InfOccitanie : Les Régions souffrent-elles d’un manque de moyens financier pour assurer les mobilités ?
Jean-Luc Gibelin : Carole Delga, présidente de la Région Occitanie (également présidente des Régions de France, ndlr) a beaucoup travaillé en faveur du versement mobilité pour les Régions. Le versement mobilité est une taxe à laquelle sont soumises les entreprises qui emploient au moins 11 salariés. Les Régions sont en charge de coordonner les mobilités, elles en sont responsables en premier lieu. Pourtant, elles n’ont pas de recette dédiée, alors que les communautés d’agglomération et les métropoles disposent d’un versement mobilité. C’était toute la bataille que d’intégrer un versement mobilité régional dans le budget, on vérifiera toutefois sa bonne application et les modalités.
InfOccitanie : Le versement mobilité permettra-t-il à la Région de mieux respirer ?

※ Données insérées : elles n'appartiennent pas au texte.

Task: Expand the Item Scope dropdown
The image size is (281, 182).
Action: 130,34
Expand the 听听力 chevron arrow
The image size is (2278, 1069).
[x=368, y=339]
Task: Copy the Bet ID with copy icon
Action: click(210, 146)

Jean-Luc Gibelin : le versement mobilité régional représente globalement 50 millions d’euros de rentrée fiscale pour la Région. Le budget d’investissement en matière de mobilités sur un mandat en Occitanie représente 1 milliard d’euros… La question du financement des SERM est très spécifique. C’est une demande de l’Etat, c’est donc mieux qu’elle l’assume financièrement. Il est très important que les SERM restent une question identifiée, nous n’avons pas intérêt à ce qu’ils soient fondus dans le financement des Régions en général…
InfOccitanie : Pour desservir notamment la Vallée de l’Hérault, certains élus montpelliérains prônent le ferroviaire plutôt que des lignes de bus. Qu’en pensez-vous ?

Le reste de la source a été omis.